Fourteen-year-old boys are pack animals. And for better or worse, Addi (Birgir Dagur Bjarkason) and his friends, growing up in the ragged fringes of rural Iceland, are no different. Friendship is as much about a tussle for status, a search for weaknesses in each other, as it is about loyalty and solidarity. Then two things alter the balance of Addi’s social circle. Firstly, he adopts bullied outsider Balli (Askell Einar Palmason) into his small gang; secondly, he starts to experience ominous visions, a gift inherited from his clairvoyant mother. The impressive second feature from Gudmundur Arnar Gudmundsson confronts the feral cruelty and violence of children on the cusp of adulthood, but finds also a tenderness amid the sharp edges and posturing.
Gudmundsson’s second film shares with his debut, the multi-award-winning Heartstone, an emotional landscape – the adolescent badlands, mined with unspoken tensions and casual brutality – and a physical one, in the jagged coastal region where Iceland’s deadbeats and outcasts make their homes. More focused in its storytelling than Heartstone, but rather bleaker in its subject matter, Beautiful Beings should enjoy a similarly healthy festival run, with possible interest from arthouse distributors or curated streaming platforms.
On the strength of the quality of performances in both Heartstone and now this picture, Gudmundsson clearly has strong instincts for casting and a knack for coaxing nuanced performances from young actors. Stand outs in this cast are Bjarkason, through whose eyes, and at times dreams, we view the story, and in particular Palmason, as Balli. The son of a drug-addicted, largely absent mother, Balli’s neglect is stamped on him, a mark of shame which identifies him as a target for the other kids. “He stinks!” complains a girl, making a big show of moving away from him in class. But Balli’s treatment by the school bullies goes beyond ridicule, tipping over into violence so extreme, it makes the local television news.
It’s this which brings him to the attention of Addi, whose overtures of friendship are edged with the jostling and mockery which is a substitute for intimacy in his small circle. But gradually, Balli finds his place in the group, which is headed by brawling loose cannon Konni (Viktor Benony Benediktsson), a boisterous thug who stays out late every night to avoid the father he fears above all else. There’s a transformation in Balli as he realises that, for the first time in his life, he has friends.

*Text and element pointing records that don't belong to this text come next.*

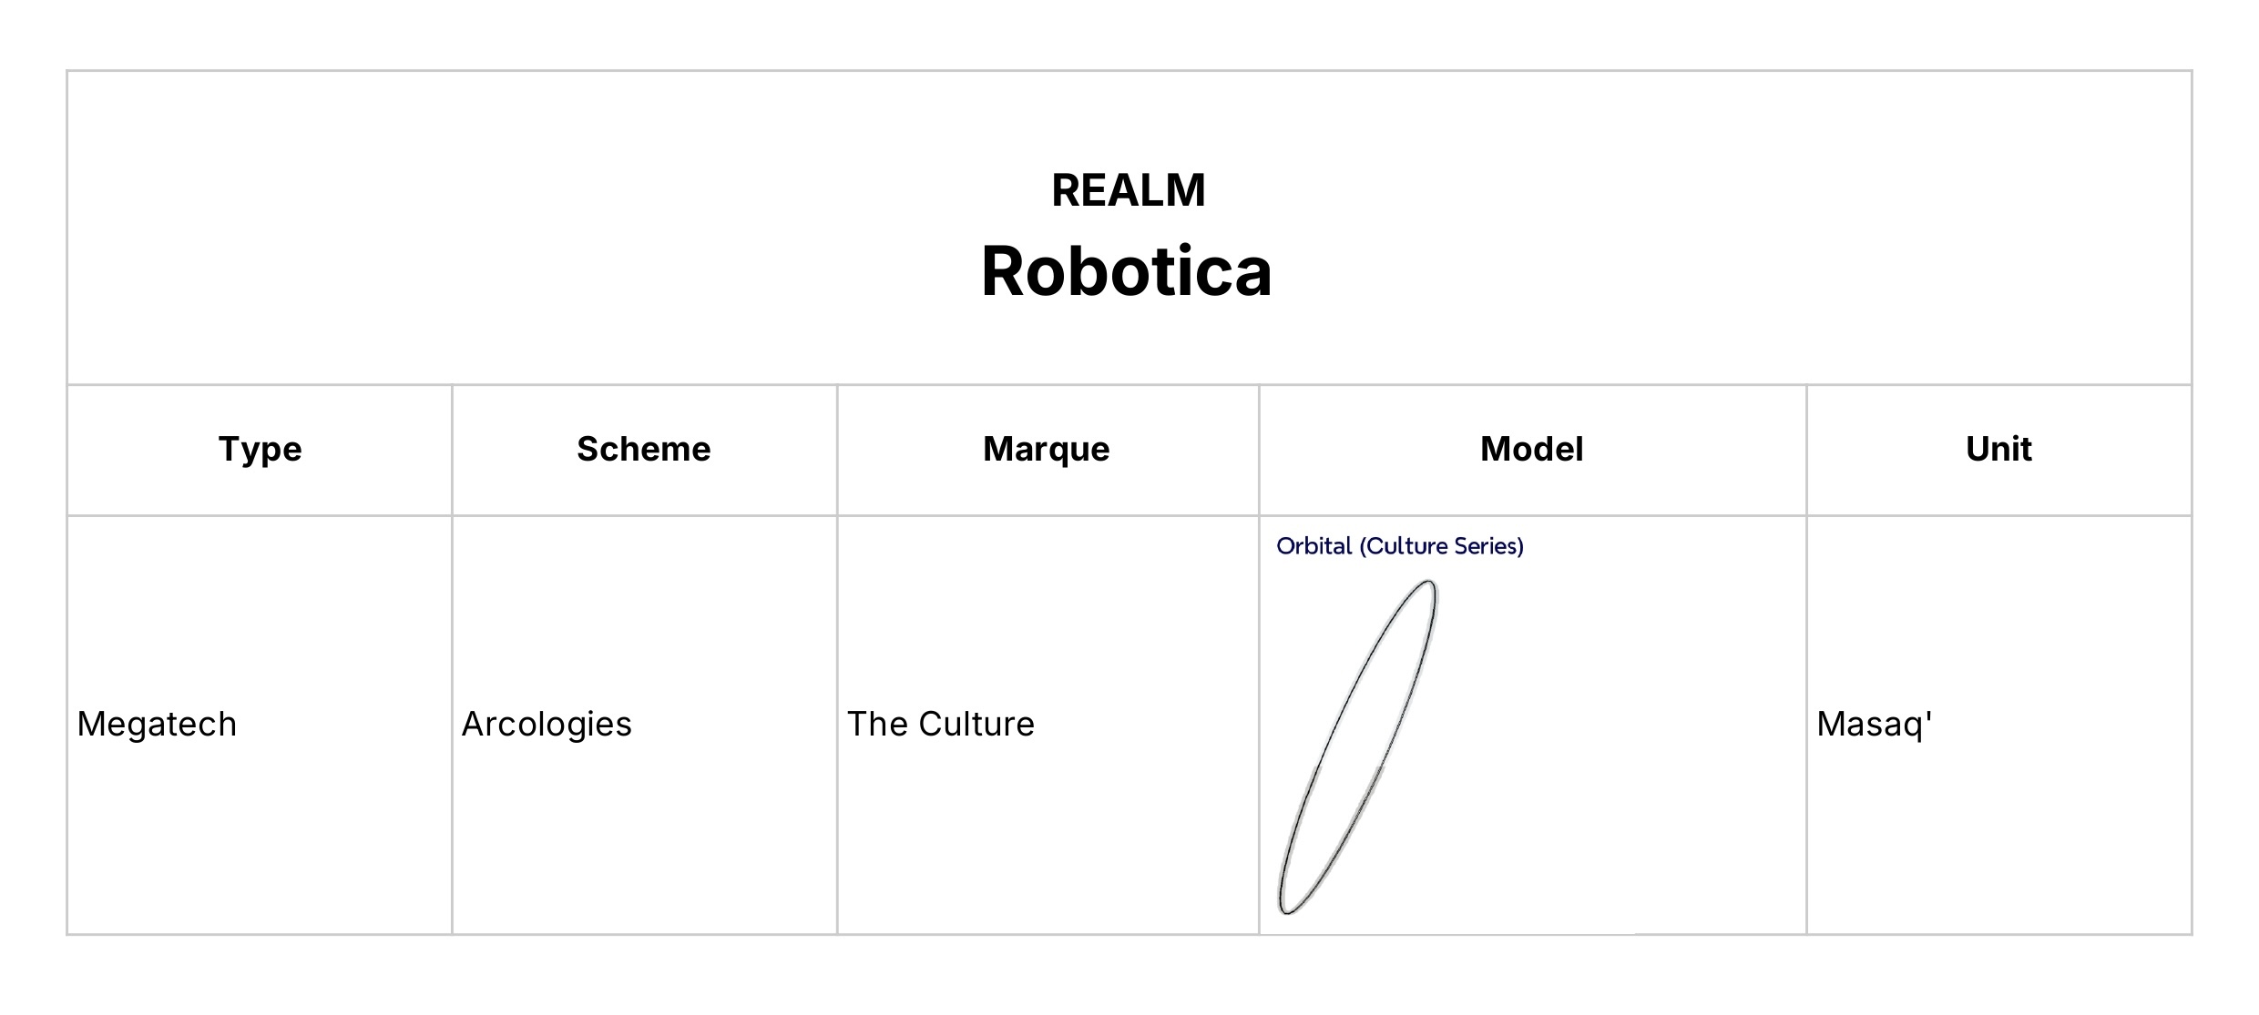Viewport: 2259px width, 1015px height.
Task: Select the Type column header
Action: click(260, 449)
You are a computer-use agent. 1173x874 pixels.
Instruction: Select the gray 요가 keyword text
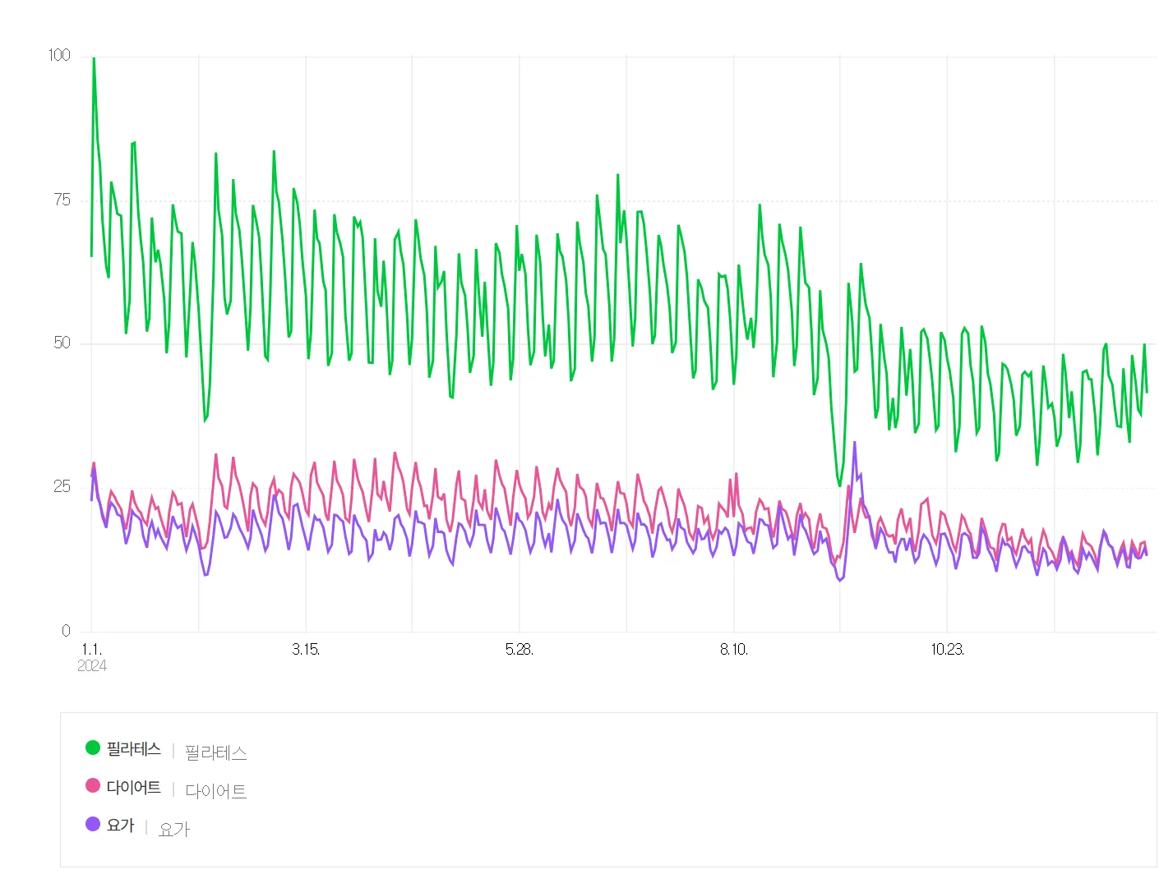173,829
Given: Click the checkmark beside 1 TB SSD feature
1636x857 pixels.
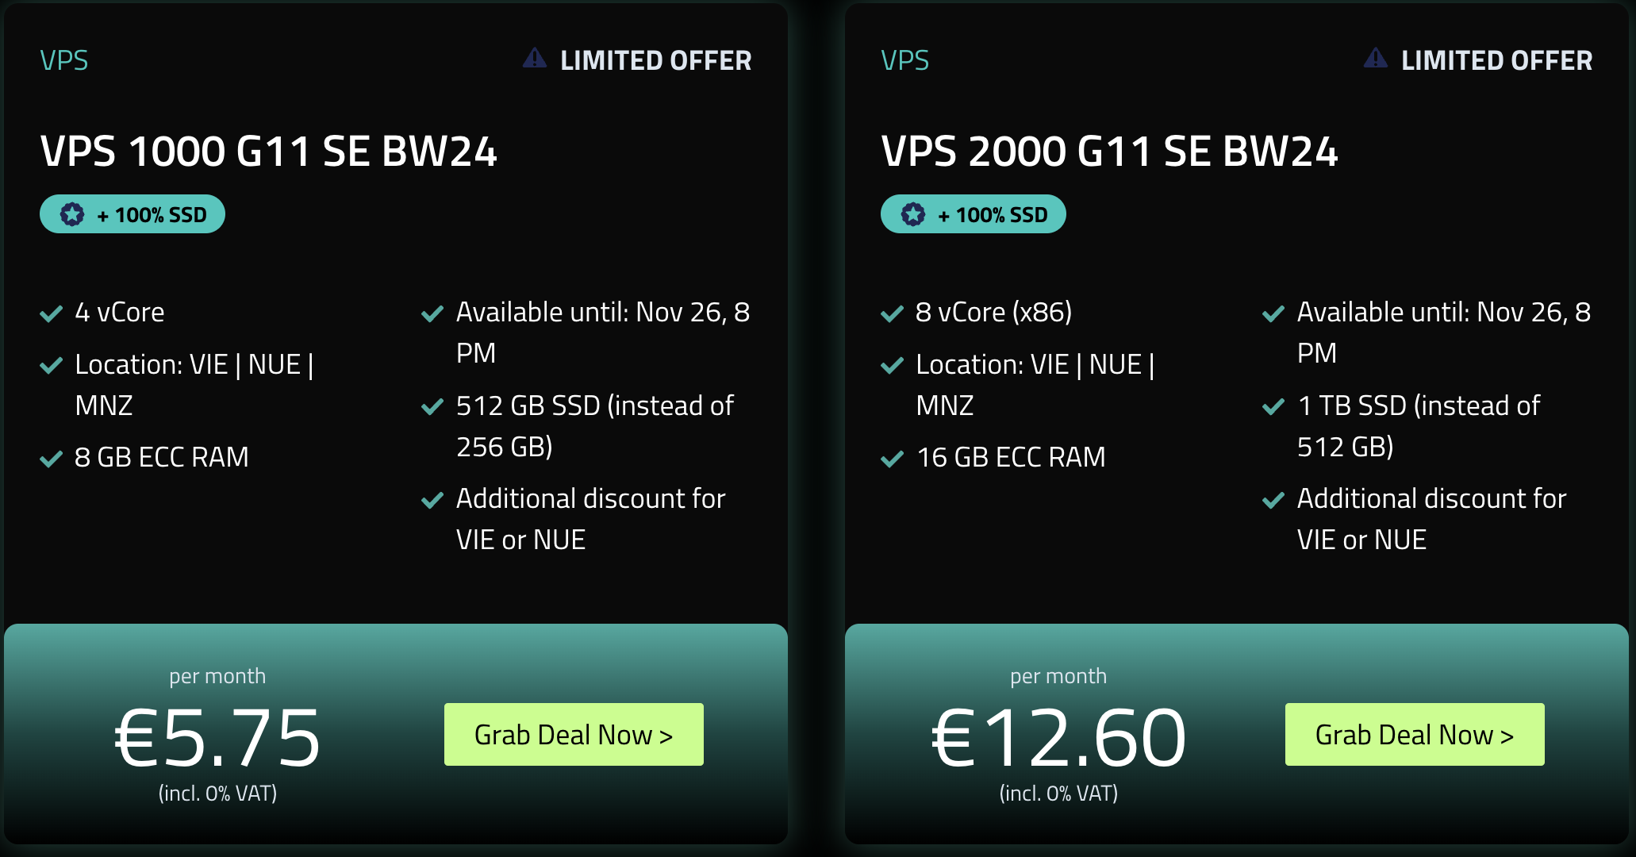Looking at the screenshot, I should point(1273,407).
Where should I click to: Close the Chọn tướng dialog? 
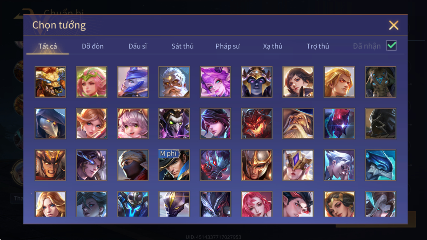click(x=394, y=25)

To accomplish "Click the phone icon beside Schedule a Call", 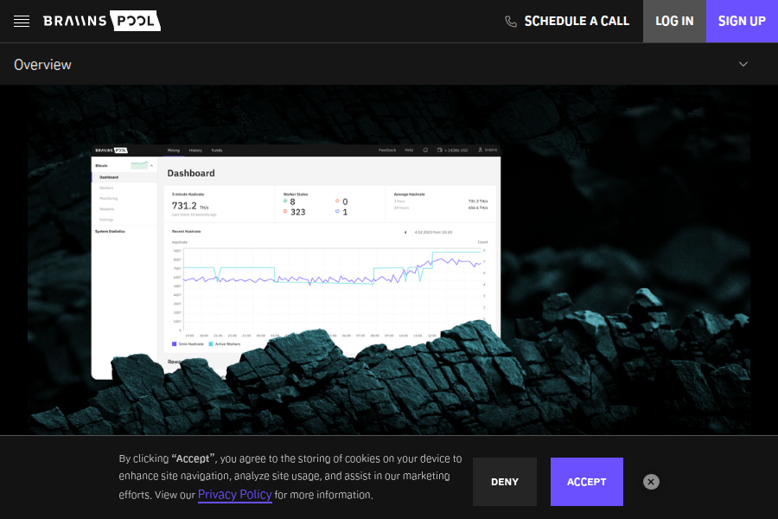I will point(511,22).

It’s an almost imperceptible change in his physical bearing, its subtlety makes it all the more persuasive.
Gudmundsson’s depiction of bullying and sexual abuse is confrontational, and makes for profoundly uncomfortable viewing at times. Addi’s gift for foresight – explored with impressionistic, dreamlike imagery which is a contrast to the nervy restlessness of the camera elsewhere – provides a crucial counterbalance. The film’s mysticism is a kind of safety net, both for these vulnerable kids, victims of their own inclination to violence and that of other people, and for the audience of this bruising but affecting coming of age drama.